» **GOAL**
Write out every line of the material below as a numbered list, omitting the blank lines.

» **SUPPLIED RECORDS**
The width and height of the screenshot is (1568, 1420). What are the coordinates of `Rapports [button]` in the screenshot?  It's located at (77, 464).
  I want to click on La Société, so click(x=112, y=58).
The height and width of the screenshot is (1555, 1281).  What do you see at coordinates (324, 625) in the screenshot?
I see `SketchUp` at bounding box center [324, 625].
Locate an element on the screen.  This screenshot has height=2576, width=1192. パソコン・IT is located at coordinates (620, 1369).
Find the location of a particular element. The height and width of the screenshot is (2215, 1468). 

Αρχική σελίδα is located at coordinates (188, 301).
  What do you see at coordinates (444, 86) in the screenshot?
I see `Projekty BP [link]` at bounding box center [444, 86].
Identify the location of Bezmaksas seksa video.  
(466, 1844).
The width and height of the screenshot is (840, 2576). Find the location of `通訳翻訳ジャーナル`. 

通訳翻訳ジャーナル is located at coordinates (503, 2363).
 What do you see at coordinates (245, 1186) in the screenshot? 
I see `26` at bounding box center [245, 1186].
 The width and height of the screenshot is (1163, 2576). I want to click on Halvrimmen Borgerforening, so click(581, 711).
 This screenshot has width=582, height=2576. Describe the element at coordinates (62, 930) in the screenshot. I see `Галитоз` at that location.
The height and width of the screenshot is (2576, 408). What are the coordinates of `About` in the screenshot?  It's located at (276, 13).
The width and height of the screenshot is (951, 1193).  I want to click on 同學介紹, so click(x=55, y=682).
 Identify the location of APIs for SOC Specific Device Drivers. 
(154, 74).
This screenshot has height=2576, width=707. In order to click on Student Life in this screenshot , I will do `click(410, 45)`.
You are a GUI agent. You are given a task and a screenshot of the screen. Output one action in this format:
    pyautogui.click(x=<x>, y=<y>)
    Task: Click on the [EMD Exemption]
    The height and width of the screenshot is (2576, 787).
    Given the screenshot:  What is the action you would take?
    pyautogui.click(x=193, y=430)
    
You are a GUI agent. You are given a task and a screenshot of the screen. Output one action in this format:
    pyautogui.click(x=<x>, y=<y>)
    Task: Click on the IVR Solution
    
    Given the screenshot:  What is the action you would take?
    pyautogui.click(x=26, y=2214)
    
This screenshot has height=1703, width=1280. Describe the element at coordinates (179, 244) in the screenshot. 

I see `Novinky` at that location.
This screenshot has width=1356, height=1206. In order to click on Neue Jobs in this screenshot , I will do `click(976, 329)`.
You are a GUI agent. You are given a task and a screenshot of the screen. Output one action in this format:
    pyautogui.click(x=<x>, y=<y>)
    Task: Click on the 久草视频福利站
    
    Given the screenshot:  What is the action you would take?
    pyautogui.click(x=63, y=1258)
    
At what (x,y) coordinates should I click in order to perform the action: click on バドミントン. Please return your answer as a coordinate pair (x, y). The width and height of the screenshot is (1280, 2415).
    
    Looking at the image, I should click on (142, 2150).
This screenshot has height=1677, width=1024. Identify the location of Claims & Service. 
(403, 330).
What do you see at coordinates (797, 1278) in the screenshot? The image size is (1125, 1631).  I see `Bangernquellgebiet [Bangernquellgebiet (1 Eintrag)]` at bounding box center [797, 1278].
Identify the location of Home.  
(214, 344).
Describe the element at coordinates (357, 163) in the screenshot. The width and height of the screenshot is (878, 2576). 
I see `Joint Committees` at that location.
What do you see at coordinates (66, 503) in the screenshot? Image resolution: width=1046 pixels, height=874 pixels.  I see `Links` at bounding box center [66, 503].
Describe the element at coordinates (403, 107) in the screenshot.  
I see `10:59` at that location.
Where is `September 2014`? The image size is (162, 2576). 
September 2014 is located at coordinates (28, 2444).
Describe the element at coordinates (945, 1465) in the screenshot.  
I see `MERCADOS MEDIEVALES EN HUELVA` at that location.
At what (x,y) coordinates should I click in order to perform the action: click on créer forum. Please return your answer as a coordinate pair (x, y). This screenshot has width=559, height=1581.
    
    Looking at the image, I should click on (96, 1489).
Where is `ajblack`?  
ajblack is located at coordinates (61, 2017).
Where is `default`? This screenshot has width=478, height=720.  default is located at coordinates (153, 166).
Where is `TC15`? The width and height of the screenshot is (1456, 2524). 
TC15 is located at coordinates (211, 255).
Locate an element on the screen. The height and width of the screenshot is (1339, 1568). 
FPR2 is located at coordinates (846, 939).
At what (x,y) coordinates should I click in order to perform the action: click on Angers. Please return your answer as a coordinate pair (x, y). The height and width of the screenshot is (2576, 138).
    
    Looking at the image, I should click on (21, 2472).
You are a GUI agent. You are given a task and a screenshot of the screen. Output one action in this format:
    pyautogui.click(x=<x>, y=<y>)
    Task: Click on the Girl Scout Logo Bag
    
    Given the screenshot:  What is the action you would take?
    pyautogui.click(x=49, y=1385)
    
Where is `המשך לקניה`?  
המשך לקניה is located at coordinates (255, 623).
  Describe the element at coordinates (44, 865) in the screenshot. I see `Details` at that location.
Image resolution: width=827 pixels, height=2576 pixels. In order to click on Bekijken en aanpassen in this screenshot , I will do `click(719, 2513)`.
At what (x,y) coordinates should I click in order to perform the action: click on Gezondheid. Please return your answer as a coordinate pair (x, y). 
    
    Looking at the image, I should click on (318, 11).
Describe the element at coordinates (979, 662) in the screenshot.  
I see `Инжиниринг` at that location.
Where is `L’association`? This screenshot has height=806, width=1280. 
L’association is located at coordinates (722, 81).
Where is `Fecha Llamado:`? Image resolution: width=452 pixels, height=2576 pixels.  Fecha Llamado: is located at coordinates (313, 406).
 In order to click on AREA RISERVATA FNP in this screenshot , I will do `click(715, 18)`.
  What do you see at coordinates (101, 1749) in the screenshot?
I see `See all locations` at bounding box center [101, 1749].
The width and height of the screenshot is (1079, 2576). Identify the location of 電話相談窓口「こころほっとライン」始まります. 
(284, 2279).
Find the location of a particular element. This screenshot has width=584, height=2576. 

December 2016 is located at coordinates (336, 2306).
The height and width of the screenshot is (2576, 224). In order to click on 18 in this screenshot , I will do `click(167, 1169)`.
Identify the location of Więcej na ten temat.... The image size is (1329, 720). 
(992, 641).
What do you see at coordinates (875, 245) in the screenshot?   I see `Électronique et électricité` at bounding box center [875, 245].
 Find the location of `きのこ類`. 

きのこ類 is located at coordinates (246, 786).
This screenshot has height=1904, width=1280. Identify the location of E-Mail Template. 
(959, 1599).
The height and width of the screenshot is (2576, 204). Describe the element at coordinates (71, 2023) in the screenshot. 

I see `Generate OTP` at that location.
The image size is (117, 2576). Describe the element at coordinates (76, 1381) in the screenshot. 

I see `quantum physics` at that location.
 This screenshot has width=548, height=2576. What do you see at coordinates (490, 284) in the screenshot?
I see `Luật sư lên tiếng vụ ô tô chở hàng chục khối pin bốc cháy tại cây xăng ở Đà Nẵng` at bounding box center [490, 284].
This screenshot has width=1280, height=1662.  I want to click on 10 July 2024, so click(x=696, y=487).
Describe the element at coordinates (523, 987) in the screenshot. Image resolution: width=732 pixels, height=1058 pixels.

» **TASK RESPONSE**
1. The width and height of the screenshot is (1568, 1420). What are the coordinates of `Rapports [button]` in the screenshot?  It's located at (77, 464).
2.   I want to click on La Société, so click(x=112, y=58).
3. The height and width of the screenshot is (1555, 1281).  What do you see at coordinates (324, 625) in the screenshot?
4. I see `SketchUp` at bounding box center [324, 625].
5. Locate an element on the screen.  This screenshot has height=2576, width=1192. パソコン・IT is located at coordinates (620, 1369).
6. Find the location of a particular element. The height and width of the screenshot is (2215, 1468). 
7. Αρχική σελίδα is located at coordinates (188, 301).
8.   What do you see at coordinates (444, 86) in the screenshot?
9. I see `Projekty BP [link]` at bounding box center [444, 86].
10. Identify the location of Bezmaksas seksa video.  
11. (466, 1844).
12. The width and height of the screenshot is (840, 2576). Find the location of `通訳翻訳ジャーナル`. 
13. 通訳翻訳ジャーナル is located at coordinates (503, 2363).
14.  What do you see at coordinates (245, 1186) in the screenshot? 
15. I see `26` at bounding box center [245, 1186].
16.  The width and height of the screenshot is (1163, 2576). I want to click on Halvrimmen Borgerforening, so click(581, 711).
17.  This screenshot has width=582, height=2576. Describe the element at coordinates (62, 930) in the screenshot. I see `Галитоз` at that location.
18. The height and width of the screenshot is (2576, 408). What are the coordinates of `About` in the screenshot?  It's located at (276, 13).
19. The width and height of the screenshot is (951, 1193).  I want to click on 同學介紹, so click(x=55, y=682).
20.  Identify the location of APIs for SOC Specific Device Drivers. 
21. (154, 74).
22. This screenshot has height=2576, width=707. In order to click on Student Life in this screenshot , I will do `click(410, 45)`.
23. You are a GUI agent. You are given a task and a screenshot of the screen. Output one action in this format:
24.     pyautogui.click(x=<x>, y=<y>)
25.     Task: Click on the [EMD Exemption]
26.     The height and width of the screenshot is (2576, 787).
27.     Given the screenshot:  What is the action you would take?
28.     pyautogui.click(x=193, y=430)
29. You are a GUI agent. You are given a task and a screenshot of the screen. Output one action in this format:
30.     pyautogui.click(x=<x>, y=<y>)
31.     Task: Click on the IVR Solution
32.     Given the screenshot:  What is the action you would take?
33.     pyautogui.click(x=26, y=2214)
34. This screenshot has height=1703, width=1280. Describe the element at coordinates (179, 244) in the screenshot. 
35. I see `Novinky` at that location.
36. This screenshot has width=1356, height=1206. In order to click on Neue Jobs in this screenshot , I will do `click(976, 329)`.
37. You are a GUI agent. You are given a task and a screenshot of the screen. Output one action in this format:
38.     pyautogui.click(x=<x>, y=<y>)
39.     Task: Click on the 久草视频福利站
40.     Given the screenshot:  What is the action you would take?
41.     pyautogui.click(x=63, y=1258)
42. At what (x,y) coordinates should I click in order to perform the action: click on バドミントン. Please return your answer as a coordinate pair (x, y). The width and height of the screenshot is (1280, 2415).
43.     Looking at the image, I should click on (142, 2150).
44. This screenshot has height=1677, width=1024. Identify the location of Claims & Service. 
45. (403, 330).
46. What do you see at coordinates (797, 1278) in the screenshot? The image size is (1125, 1631).  I see `Bangernquellgebiet [Bangernquellgebiet (1 Eintrag)]` at bounding box center [797, 1278].
47. Identify the location of Home.  
48. (214, 344).
49. Describe the element at coordinates (357, 163) in the screenshot. The width and height of the screenshot is (878, 2576). 
50. I see `Joint Committees` at that location.
51. What do you see at coordinates (66, 503) in the screenshot? Image resolution: width=1046 pixels, height=874 pixels.  I see `Links` at bounding box center [66, 503].
52. Describe the element at coordinates (403, 107) in the screenshot.  
53. I see `10:59` at that location.
54. Where is `September 2014`? The image size is (162, 2576). 
55. September 2014 is located at coordinates (28, 2444).
56. Describe the element at coordinates (945, 1465) in the screenshot.  
57. I see `MERCADOS MEDIEVALES EN HUELVA` at that location.
58. At what (x,y) coordinates should I click in order to perform the action: click on créer forum. Please return your answer as a coordinate pair (x, y). This screenshot has width=559, height=1581.
59.     Looking at the image, I should click on (96, 1489).
60. Where is `ajblack`?  
61. ajblack is located at coordinates (61, 2017).
62. Where is `default`? This screenshot has width=478, height=720.  default is located at coordinates (153, 166).
63. Where is `TC15`? The width and height of the screenshot is (1456, 2524). 
64. TC15 is located at coordinates (211, 255).
65. Locate an element on the screen. The height and width of the screenshot is (1339, 1568). 
66. FPR2 is located at coordinates (846, 939).
67. At what (x,y) coordinates should I click in order to perform the action: click on Angers. Please return your answer as a coordinate pair (x, y). The height and width of the screenshot is (2576, 138).
68.     Looking at the image, I should click on (21, 2472).
69. You are a GUI agent. You are given a task and a screenshot of the screen. Output one action in this format:
70.     pyautogui.click(x=<x>, y=<y>)
71.     Task: Click on the Girl Scout Logo Bag
72.     Given the screenshot:  What is the action you would take?
73.     pyautogui.click(x=49, y=1385)
74. Where is `המשך לקניה`?  
75. המשך לקניה is located at coordinates (255, 623).
76.   Describe the element at coordinates (44, 865) in the screenshot. I see `Details` at that location.
77. Image resolution: width=827 pixels, height=2576 pixels. In order to click on Bekijken en aanpassen in this screenshot , I will do `click(719, 2513)`.
78. At what (x,y) coordinates should I click in order to perform the action: click on Gezondheid. Please return your answer as a coordinate pair (x, y). 
79.     Looking at the image, I should click on (318, 11).
80. Describe the element at coordinates (979, 662) in the screenshot.  
81. I see `Инжиниринг` at that location.
82. Where is `L’association`? This screenshot has height=806, width=1280. 
83. L’association is located at coordinates (722, 81).
84. Where is `Fecha Llamado:`? Image resolution: width=452 pixels, height=2576 pixels.  Fecha Llamado: is located at coordinates (313, 406).
85.  In order to click on AREA RISERVATA FNP in this screenshot , I will do `click(715, 18)`.
86.   What do you see at coordinates (101, 1749) in the screenshot?
87. I see `See all locations` at bounding box center [101, 1749].
88. The width and height of the screenshot is (1079, 2576). Identify the location of 電話相談窓口「こころほっとライン」始まります. 
89. (284, 2279).
90. Find the location of a particular element. This screenshot has width=584, height=2576. 
91. December 2016 is located at coordinates (336, 2306).
92. The height and width of the screenshot is (2576, 224). In order to click on 18 in this screenshot , I will do `click(167, 1169)`.
93. Identify the location of Więcej na ten temat.... The image size is (1329, 720). 
94. (992, 641).
95. What do you see at coordinates (875, 245) in the screenshot?   I see `Électronique et électricité` at bounding box center [875, 245].
96.  Find the location of `きのこ類`. 
97. きのこ類 is located at coordinates (246, 786).
98. This screenshot has height=1904, width=1280. Identify the location of E-Mail Template. 
99. (959, 1599).
100. The height and width of the screenshot is (2576, 204). Describe the element at coordinates (71, 2023) in the screenshot. 
101. I see `Generate OTP` at that location.
102. The image size is (117, 2576). Describe the element at coordinates (76, 1381) in the screenshot. 
103. I see `quantum physics` at that location.
104.  This screenshot has width=548, height=2576. What do you see at coordinates (490, 284) in the screenshot?
105. I see `Luật sư lên tiếng vụ ô tô chở hàng chục khối pin bốc cháy tại cây xăng ở Đà Nẵng` at bounding box center [490, 284].
106. This screenshot has width=1280, height=1662.  I want to click on 10 July 2024, so click(x=696, y=487).
107. Describe the element at coordinates (523, 987) in the screenshot. Image resolution: width=732 pixels, height=1058 pixels.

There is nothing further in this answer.